PortMaster put hundreds of free, community-ported games on Linux handhelds. Starboard brings many (but not all) of those games to Android by running them in a real Linux environment under the bonnet. Many games work great, some are playable (but some are flat-out incompatible!). Check the current compatibility list.
The easiest way to install and stay up to date is with Obtainium - it auto-updates Starboard whenever a new release ships:
Prefer to install manually? Grab the latest signed APK straight from the Releases page.
- One-tap PortMaster catalogue - browse, search and install ports from the live catalogue, with artwork and featured picks, all in a single controller-friendly library.
- Dual-screen support - a companion UI renders on a second screen if available, while your primary screen keeps full gamepad control.
- GPU acceleration (very experimental!) - flip a per-port Run on GPU switch to route OpenGL through your device's actual GPU (Adreno etc) via virgl instead of software rendering.
- ES-DE integration - installed ports register themselves into EmulationStation DE if enabled, complete with cover art and descriptions.
- On-screen touch controls - a virtual gamepad overlay for playing without physical buttons.
- No root required
- Android gaming handhelds with an
arm64-v8a(ARM64) CPU - Retroid Pocket, AYN Thor, Mangmi Air X, and similar devices.
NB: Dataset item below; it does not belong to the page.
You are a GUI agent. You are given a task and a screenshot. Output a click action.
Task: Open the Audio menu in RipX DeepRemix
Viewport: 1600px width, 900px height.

Phones work too, but occasionally cause issues with some ports. - Compatibility varies per port as the project matures - check the current compatibility list.
Real-world compatibility reports are hugely valuable - please make use of the in-app feedback system!
- Issues & feature requests: GitHub Issues
- Website: get-starboard.app
Starboard stands on a lot of community shoulders. Huge thanks to:
- Every game's authors - Without those authors, none of this would be possible.
- PortMaster - the ports themselves, and the community that builds and tests them.
- proot - userspace chroot.
- SDL2, Mesa / OSMesa, ALSA - the Linux media stack many games are built against, and what Starboard uses to render them.
- Debian - the Linux execution environment Starboard uses.
What is Starboard?
It's a catalog manager and execution environment for games in the PortMaster catalog.
Do all games from the PortMaster library work?
No. View the compatibility list for the most up to date information.
It's incredibly unlikely that we'll ever get to a place where all PortMaster games will work on Starboard. The architectural differences between Android and Linux (where PortMaster ports were designed to run), and the methods used to make them run in Starboard, simply don't scale to some of the more demanding or hardware-specific games.
Furthermore, some games don't make sense to put effort into making them work (if they don't already), either because native Android ports already exist, or because they were Android games in the first place.
Why did you build Starboard?
For the love of gaming, and to give back to the community from which I've gained so much enjoyment. Literally no other agenda.
I was sat one day thinking it would be cool if games in the PortMaster catalog were playable on Android, so I got to work on a tech spike to see if I could make a simple SDL game like Simple Sokoban run. Lo-and-behold my idea worked, and it grew legs from there.
Is this an official PortMaster project?
Nope.
Did you use AI to help build Starboard?
Yes. The speed at which LLMs enable software engineering, it would be crazy not to. Non-AI purists will tell you I'm wrong, but this is the state of the world in 2026 - engineers use LLMs to go way faster than ever before. This is different to 'vibe coding' - where non-engineers build stuff without any care for the final result.
If this bothers you, feel free to skip over Starboard, I don't mind. However, you might also want to stop buying from Amazon (whose AI platform saved them 4,500 years of developer work), stop buying from stores that use Stripe as a payment processor (whose AI minions merge over a thousand PRs a week), and steer clear of Google (over a quarter of their new code is AI-generated) while you're at it.
Will Starboard be open source?
Yes. See this issue.
The Starboard APKs distributed from this repo are free to download and use, but the source is not yet public. See this issue.
The Linux runtime image build is open at get-starboard/starboard-runtime.
Third-party components bundled inside the APK retain their original licences; full attributions ship inside the app under "About → Third-party notices."